%%

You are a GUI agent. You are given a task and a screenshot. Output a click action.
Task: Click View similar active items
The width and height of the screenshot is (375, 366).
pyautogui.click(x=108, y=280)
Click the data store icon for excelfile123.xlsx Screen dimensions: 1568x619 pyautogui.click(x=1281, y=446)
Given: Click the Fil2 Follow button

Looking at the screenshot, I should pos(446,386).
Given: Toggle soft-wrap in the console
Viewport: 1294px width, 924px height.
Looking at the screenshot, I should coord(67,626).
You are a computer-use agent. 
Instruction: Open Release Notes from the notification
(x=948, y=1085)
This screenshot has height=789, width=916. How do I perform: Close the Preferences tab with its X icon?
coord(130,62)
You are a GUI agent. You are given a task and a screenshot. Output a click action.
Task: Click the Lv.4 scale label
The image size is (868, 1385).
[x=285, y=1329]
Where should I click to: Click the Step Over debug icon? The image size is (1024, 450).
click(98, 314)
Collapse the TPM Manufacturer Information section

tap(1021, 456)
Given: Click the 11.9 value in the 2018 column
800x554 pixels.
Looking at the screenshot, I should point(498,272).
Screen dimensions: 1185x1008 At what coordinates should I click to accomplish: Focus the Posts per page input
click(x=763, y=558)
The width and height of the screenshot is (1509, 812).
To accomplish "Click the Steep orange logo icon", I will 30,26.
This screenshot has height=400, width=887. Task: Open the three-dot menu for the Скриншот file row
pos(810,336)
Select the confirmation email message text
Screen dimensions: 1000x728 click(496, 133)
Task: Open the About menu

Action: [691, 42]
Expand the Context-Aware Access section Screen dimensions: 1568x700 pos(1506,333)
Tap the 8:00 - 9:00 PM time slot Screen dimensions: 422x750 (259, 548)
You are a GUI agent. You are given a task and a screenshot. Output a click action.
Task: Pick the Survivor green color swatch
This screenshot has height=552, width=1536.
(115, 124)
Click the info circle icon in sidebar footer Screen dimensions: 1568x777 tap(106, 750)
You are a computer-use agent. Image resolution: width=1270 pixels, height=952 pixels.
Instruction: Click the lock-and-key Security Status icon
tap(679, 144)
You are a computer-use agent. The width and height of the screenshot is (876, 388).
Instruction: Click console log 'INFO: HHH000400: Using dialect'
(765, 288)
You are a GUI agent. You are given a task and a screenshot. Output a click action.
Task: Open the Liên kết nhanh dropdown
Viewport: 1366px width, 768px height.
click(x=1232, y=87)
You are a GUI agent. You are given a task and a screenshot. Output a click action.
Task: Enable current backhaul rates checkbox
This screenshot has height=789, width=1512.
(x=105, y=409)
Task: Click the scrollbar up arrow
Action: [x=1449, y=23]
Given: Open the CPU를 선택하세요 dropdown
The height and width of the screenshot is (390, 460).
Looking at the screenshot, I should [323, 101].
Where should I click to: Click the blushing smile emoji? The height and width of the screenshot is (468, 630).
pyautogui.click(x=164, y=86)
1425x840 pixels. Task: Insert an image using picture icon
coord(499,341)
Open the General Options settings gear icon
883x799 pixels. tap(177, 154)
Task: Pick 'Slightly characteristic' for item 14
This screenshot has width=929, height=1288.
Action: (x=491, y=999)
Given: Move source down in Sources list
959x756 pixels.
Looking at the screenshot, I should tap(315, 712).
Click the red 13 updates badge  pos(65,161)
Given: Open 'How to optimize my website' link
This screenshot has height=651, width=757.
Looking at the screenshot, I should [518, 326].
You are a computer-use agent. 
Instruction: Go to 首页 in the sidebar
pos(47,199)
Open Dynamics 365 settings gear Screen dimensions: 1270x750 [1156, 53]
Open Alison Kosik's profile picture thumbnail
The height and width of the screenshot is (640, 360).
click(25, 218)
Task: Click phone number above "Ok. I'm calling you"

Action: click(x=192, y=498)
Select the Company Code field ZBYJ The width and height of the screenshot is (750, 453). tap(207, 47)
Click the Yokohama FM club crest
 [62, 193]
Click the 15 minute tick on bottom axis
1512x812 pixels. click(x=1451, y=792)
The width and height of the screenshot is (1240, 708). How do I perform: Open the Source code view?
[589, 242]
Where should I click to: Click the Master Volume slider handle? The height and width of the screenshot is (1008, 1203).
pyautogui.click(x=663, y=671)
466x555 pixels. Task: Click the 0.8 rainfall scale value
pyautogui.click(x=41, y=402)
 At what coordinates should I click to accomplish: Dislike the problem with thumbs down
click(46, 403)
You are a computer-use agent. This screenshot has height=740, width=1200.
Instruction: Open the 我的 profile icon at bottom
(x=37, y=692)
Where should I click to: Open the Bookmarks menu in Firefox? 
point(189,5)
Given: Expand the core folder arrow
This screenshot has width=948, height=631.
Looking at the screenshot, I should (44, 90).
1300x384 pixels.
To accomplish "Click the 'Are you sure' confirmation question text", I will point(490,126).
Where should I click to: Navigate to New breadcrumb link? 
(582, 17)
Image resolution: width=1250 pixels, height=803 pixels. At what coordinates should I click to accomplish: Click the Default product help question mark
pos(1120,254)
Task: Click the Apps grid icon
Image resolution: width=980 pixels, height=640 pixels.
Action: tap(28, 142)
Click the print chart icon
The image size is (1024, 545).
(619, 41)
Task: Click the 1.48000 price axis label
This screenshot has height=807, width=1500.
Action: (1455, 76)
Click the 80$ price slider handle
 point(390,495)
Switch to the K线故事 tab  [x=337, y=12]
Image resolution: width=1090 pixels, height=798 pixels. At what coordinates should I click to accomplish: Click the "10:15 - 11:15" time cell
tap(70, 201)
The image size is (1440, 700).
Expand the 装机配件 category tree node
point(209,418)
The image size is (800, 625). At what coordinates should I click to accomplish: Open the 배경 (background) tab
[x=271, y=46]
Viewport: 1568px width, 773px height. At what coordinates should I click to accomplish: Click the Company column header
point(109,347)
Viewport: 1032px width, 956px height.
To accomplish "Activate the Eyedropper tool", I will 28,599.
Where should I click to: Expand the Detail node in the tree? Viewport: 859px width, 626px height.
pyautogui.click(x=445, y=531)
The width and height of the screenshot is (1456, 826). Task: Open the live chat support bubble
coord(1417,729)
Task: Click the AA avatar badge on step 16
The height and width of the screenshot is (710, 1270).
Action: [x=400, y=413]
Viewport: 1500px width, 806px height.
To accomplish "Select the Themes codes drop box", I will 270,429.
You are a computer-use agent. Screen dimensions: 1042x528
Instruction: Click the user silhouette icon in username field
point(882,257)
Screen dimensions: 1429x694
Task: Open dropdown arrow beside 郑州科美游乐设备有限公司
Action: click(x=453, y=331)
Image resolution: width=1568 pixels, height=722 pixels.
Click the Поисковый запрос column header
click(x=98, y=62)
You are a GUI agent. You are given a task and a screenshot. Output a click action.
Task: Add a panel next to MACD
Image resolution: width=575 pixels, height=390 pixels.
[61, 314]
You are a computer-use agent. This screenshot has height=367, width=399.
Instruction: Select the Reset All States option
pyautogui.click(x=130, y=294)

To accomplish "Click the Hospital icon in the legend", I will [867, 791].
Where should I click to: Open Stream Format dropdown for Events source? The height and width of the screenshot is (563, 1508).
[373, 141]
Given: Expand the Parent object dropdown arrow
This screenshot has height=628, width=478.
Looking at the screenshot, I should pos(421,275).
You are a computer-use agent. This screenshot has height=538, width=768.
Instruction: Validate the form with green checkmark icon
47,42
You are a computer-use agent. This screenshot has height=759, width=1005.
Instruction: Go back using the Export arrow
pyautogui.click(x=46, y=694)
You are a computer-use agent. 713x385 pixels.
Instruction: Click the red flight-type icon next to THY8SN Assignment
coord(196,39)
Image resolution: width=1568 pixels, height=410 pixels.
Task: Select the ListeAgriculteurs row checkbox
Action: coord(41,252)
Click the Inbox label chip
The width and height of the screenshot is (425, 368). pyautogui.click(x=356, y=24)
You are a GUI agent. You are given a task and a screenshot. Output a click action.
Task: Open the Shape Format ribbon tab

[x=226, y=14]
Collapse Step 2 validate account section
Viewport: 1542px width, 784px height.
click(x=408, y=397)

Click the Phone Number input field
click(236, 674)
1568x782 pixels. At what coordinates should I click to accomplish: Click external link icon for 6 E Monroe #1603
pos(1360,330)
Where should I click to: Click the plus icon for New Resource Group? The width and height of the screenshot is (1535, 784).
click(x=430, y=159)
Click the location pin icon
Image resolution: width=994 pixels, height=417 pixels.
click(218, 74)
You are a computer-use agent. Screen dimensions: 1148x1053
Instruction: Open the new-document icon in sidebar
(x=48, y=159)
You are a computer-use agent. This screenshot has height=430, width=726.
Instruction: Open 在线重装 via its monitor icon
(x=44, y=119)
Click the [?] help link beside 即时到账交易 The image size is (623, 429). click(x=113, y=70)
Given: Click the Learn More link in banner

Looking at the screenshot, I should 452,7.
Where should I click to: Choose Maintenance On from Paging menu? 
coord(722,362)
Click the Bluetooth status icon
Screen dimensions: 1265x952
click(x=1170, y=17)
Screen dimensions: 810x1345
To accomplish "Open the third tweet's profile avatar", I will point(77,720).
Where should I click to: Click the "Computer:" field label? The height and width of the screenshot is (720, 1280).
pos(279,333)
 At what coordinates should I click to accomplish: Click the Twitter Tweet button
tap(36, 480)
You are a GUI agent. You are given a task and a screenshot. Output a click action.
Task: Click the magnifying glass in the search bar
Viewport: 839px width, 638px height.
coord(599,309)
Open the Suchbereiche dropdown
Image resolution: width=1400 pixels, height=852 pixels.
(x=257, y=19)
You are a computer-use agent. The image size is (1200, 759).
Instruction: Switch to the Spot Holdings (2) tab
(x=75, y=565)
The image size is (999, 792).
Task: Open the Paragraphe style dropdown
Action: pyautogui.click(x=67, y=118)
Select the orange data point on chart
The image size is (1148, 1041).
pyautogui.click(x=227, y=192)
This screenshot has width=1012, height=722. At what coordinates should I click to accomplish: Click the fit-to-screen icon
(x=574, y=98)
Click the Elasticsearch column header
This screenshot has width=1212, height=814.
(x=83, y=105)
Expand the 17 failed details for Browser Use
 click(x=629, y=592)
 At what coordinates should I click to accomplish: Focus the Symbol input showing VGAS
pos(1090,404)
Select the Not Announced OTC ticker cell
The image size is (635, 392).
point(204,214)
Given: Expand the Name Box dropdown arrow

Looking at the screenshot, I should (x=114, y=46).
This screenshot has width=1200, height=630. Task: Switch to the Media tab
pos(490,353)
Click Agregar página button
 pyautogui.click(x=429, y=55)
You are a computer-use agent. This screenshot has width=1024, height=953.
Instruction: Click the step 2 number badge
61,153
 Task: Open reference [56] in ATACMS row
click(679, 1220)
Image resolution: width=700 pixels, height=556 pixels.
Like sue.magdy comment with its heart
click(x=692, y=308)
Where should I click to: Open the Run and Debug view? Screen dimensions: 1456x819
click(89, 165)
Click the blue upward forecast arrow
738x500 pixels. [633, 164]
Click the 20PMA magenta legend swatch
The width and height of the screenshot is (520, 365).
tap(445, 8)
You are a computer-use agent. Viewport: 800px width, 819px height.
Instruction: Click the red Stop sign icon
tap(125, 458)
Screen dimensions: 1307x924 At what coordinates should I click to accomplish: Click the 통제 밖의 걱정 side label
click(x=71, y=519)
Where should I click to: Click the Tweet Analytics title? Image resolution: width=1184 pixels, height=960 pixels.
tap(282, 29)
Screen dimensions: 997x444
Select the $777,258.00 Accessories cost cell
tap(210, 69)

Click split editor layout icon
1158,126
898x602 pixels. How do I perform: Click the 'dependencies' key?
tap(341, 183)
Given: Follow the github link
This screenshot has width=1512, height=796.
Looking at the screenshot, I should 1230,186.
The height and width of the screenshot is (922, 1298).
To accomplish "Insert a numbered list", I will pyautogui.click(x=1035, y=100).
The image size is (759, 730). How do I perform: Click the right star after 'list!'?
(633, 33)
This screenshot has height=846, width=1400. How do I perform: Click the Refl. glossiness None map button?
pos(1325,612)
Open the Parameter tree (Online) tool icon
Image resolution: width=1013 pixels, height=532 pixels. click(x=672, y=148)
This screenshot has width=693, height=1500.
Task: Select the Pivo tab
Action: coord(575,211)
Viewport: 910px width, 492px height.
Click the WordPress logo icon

%%

Problem statement: Can you copy out the lines of the listing that begin with the line containing "Viewport: 1568px width, 773px" and end with the line containing "pyautogui.click(x=445, y=531)", both included, keeping every character identical?

Solution:
Viewport: 1568px width, 773px height. At what coordinates should I click to accomplish: Click the Company column header
point(109,347)
Viewport: 1032px width, 956px height.
To accomplish "Activate the Eyedropper tool", I will 28,599.
Where should I click to: Expand the Detail node in the tree? Viewport: 859px width, 626px height.
pyautogui.click(x=445, y=531)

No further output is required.